This section is from the book "Modern Shop Practice", by Howard Monroe Raymond. Also available from Amazon: Modern Shop Practice.
Arbors for milling machines should be made from steel strong enough to resist without twisting or springing, the strain caused by tightening the nut. When a limited number of arbors are made, tool steel is generally used; but for many milling machines, necessitating a great many arbors, a lower priced steel having the necessary stiffness is selected.
Fig. 89. Mandrel Showing Two Seta of Centers.
After centering and squaring the ends, a chip is turned the entire length of the piece, to remove all the outer surface. The ends D and C, Fig. 90, are next turned to size, and the tenon milled to the desired dimensions. In milling for the tenon, the arbor should be held between centers, and the cutting done with an end mill of the form shown in Fig. 91, the circumference of the cutter leaving the proper shape at the end of the tenon. The centers should be hardened, and the temper drawn to a straw color. If the projection on the end of the arbor at C, Fig. 90, is to be run in a socket in the tail block of a milling machine, it must be hardened the entire length, in which case the thread for the nut should be cut before the end is hardened.

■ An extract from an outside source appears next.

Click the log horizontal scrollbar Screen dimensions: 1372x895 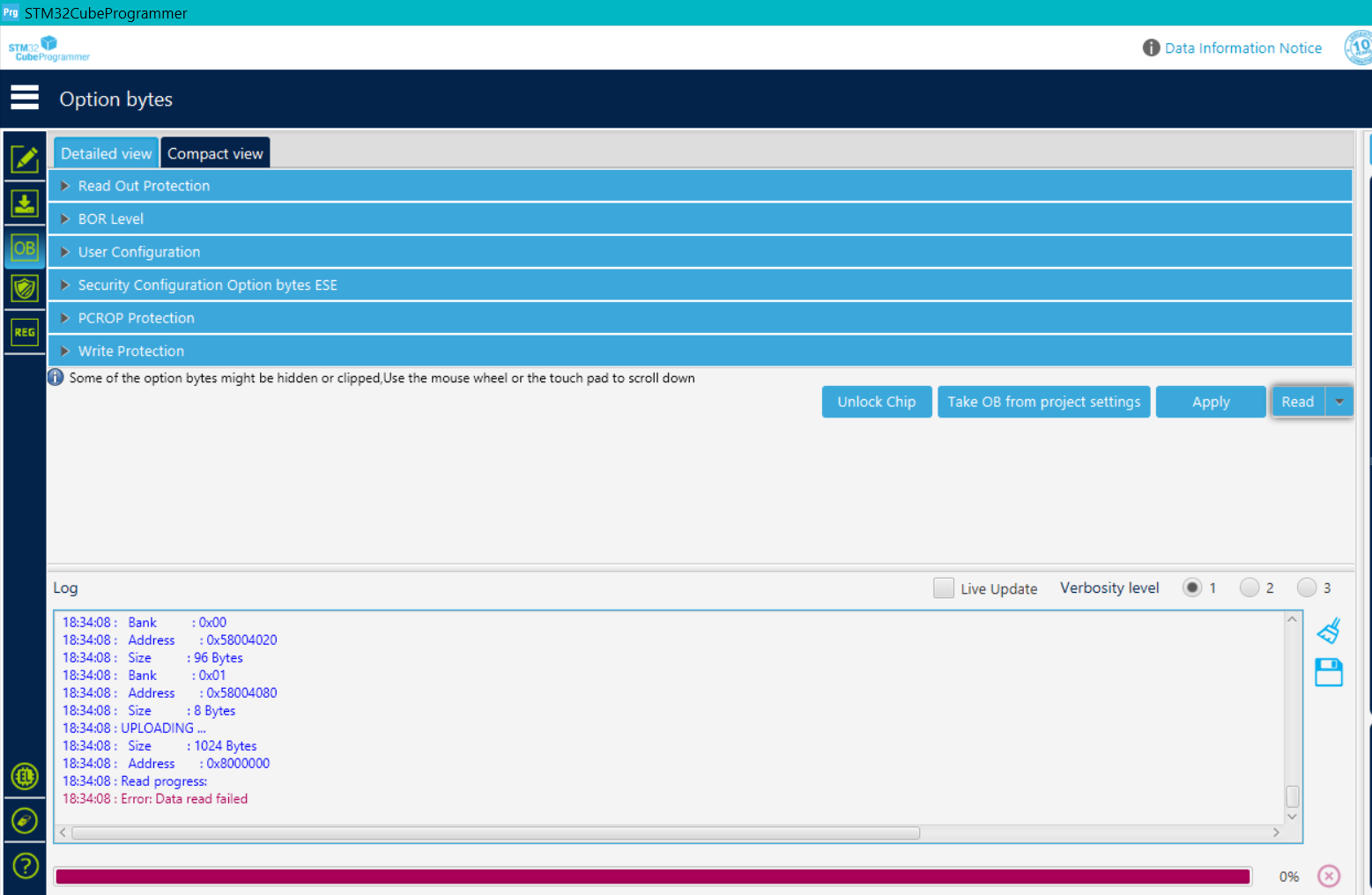495,832
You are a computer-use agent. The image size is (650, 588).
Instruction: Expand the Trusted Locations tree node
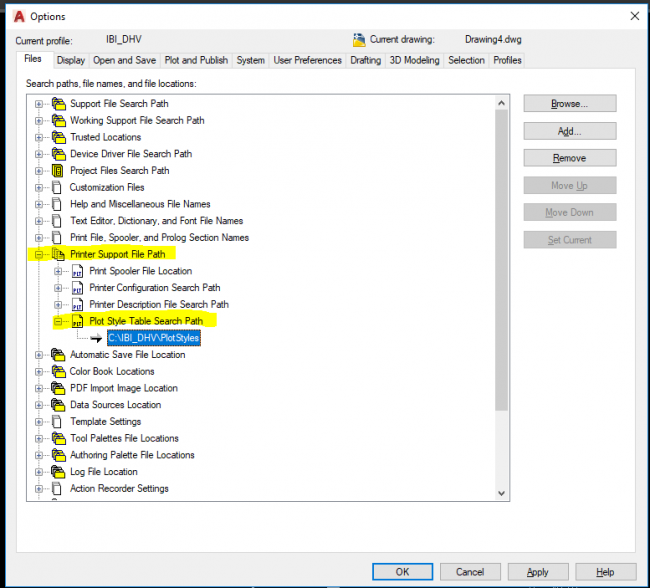[x=40, y=137]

Fig. 90. Milling-Machine Arbor.
If a lathe having a taper attachment is used, there is no particular method of procedure other than roughing the arbor nearly to size before either the taper or the straight end is finished. It will save time, however, if the straight end A, Fig. 90, is roughed first, then the taper B roughed and finished, after which the shoulder E, and the straight part A, may be turned to size and finished. If the projection C is to run in a socket, it should be turned .010 or .015 inch above finish size, and ground to the proper dimensions. If it is necessary to use a lathe having no taper attachment, the necessary taper must be obtained by setting over the tailstock. In this case it is better to turn and fit the taper first, for otherwise the centers would become changed enough to throw the arbor out of true.
Fig. 01. Left-Hand End Mill Courtesy of Union Twist Drill Company, Athol, Massachusetts.

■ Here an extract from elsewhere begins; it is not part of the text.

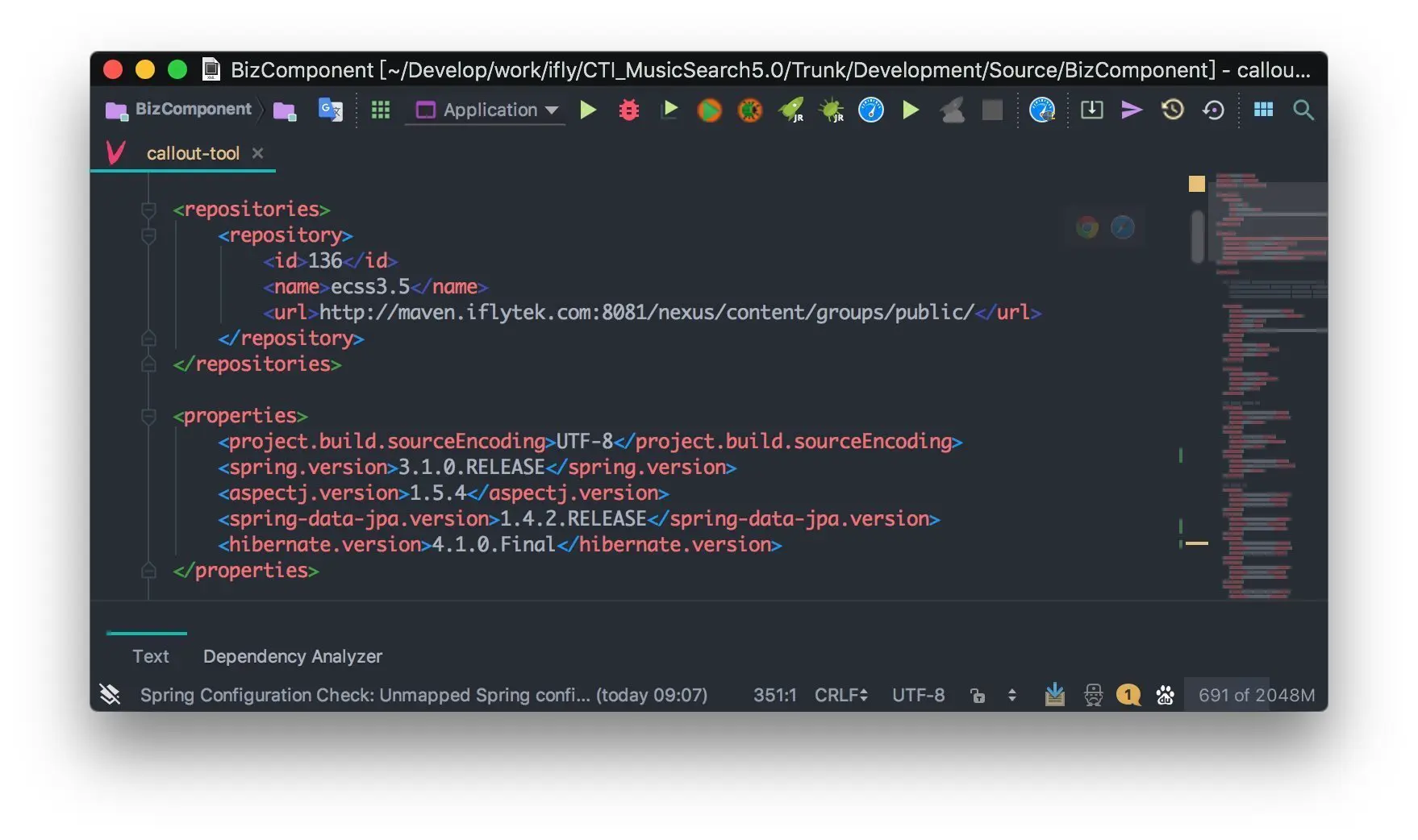
Task: Click the red Debug bug icon
Action: pos(628,110)
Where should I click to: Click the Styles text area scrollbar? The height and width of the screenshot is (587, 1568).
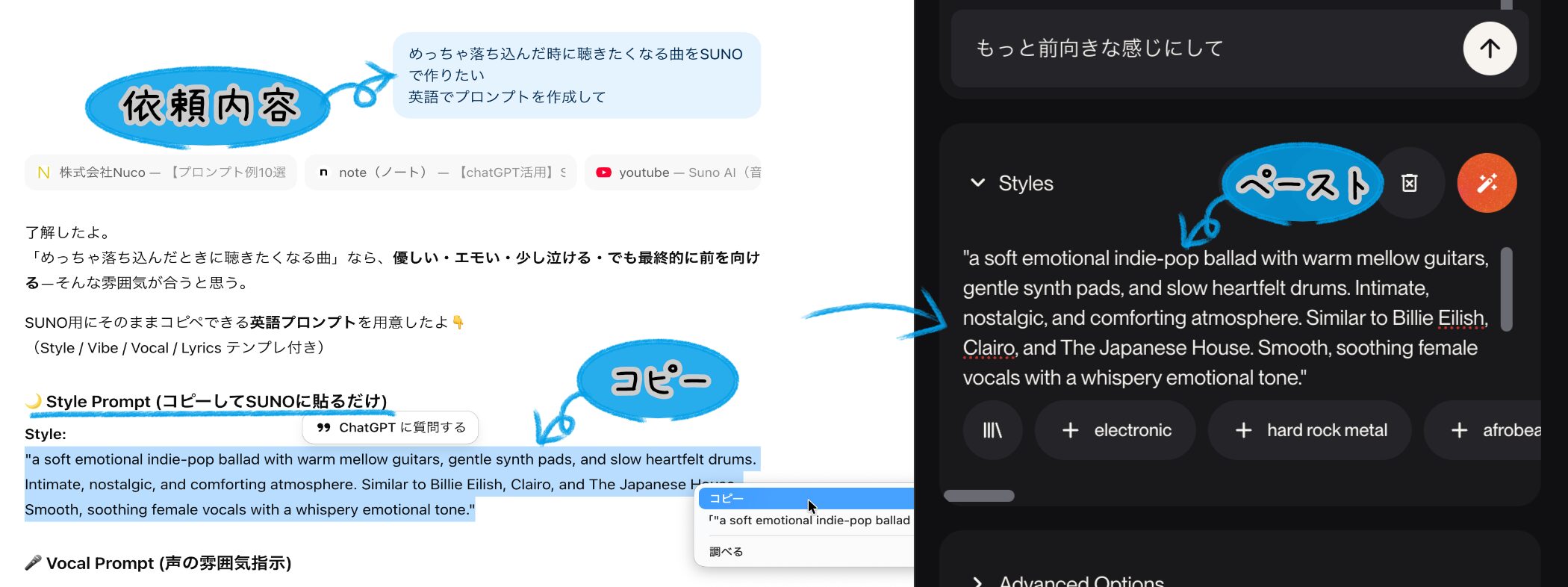1506,290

These instructions should be followed wherever a straight and taper surface are to be turned on the same piece of work, in a lathe having no means of turning tapers other than by setting over the tailstock. Where extreme accuracy is required, it is advisable to leave the straight and taper parts a few thousandths of an inch above size, and to grind to size all over after the spline cut is taken.

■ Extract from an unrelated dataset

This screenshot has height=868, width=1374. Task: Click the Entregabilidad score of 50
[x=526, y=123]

Milling-machine arbors should have a spline slot cut the entire length of the part that is to receive the cutters and this can best be done in a shaper. Before putting the arbor in the shaper vise, a hole should be drilled close to the shoulder into which the tool is to run. The drill used should be about 1/32 inch larger in diameter than the thickness of the splining tool, and the hole drilled a trifle deeper than the slot to be cut. When the arbor is placed in the vise, a piece of sheet brass or copper should be placed between the arbor and the vise jaws to prevent bruising the arbor.
The nut is usually made of machine steel, casehardened. A bar of steel 1/16 inch larger than the finish size of the nut is selected, and a piece 1/16 inch longer than finish length is cut; it is then put in a chuck on the lathe, the hole drilled, and the thread cut. If no tap of the desired size is at hand, the thread may be chased; if a tap can be obtained, the thread should be chased nearly to size and finished with the tap. Before being taken from the chuck, the end of the nut should be faced, and the hole recessed to the depth of the thread for a distance of two threads; after being removed from the chuck, it should be placed on a threaded mandrel the threaded portion of which fits the thread in the nut. The nut should be turned to size and length, and the two opposite sides milled to receive the wrench used in tightening. Fig. 92 gives two views of the nut. It should be made and casehardened before the thread is cut on the arbor, in order that the thread may be made to fit thenut. Milling-machine arbor nuts should fit the thread on the arbor in such a manner that they may be turned the entire length of the thread without the aid of a wrench, yet not be loose.